David Balland est un cofondateur de Ledger, une licorne française. Le mardi 21 janvier, il est enlevé avec sa femme par un commando armé et violent. Une course contre la montre commence alors. D’un côté, le GIGN, qui cherche les victimes. De l’autre, des volontaires qui traquent l’argent de la rançon pour ne rien lâcher aux criminels. Découvrez l’histoire exclusive de cette Task Force Blockchain, une première en France.
Enlèvement de David Balland (Ledger) : les ravisseurs exigent 10 millions de dollars en cryptomonnaie
Un film d’horreur. Mardi 21 janvier, David Balland et sa femme sont enlevés par un commando armé qui fait irruption dans leur maison, à Vierzon.
Très vite, les ravisseurs montrent une détermination et une violence rares. Ils vont couper un doigt à David Balland et envoyer le film de cet acte de torture aux associés de la victime, Nicolas Bacca et Eric Larchevêque.
Ces derniers reçoivent la vidéo accompagnée d’une demande de rançon de 10 millions de dollars, selon Le Parisien.

**Liste:**
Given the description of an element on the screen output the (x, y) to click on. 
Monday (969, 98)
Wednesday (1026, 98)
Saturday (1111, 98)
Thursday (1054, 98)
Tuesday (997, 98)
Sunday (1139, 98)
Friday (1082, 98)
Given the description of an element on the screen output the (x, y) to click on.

==

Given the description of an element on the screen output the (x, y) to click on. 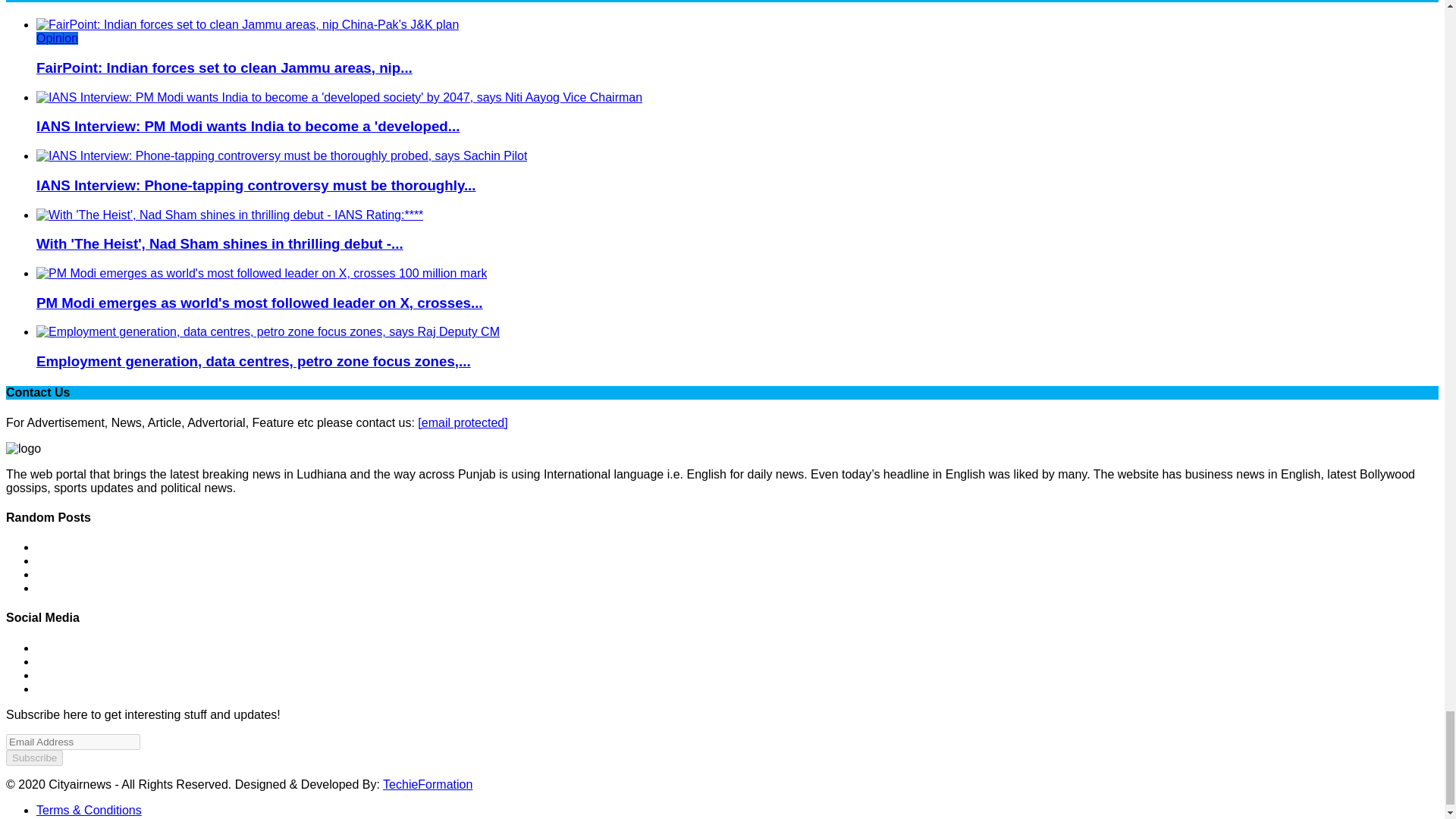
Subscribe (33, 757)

**Énoncé de l'exercice:** Recopiez le passage du texte sur l'enlèvement de David Balland en commençant par « Très vite, les » et en allant jusqu'à « et Eric Larchevêque. ». Les lignes ci-dessus proviennent d'une autre source.

**Réponse complète:**
Très vite, les ravisseurs montrent une détermination et une violence rares. Ils vont couper un doigt à David Balland et envoyer le film de cet acte de torture aux associés de la victime, Nicolas Bacca et Eric Larchevêque.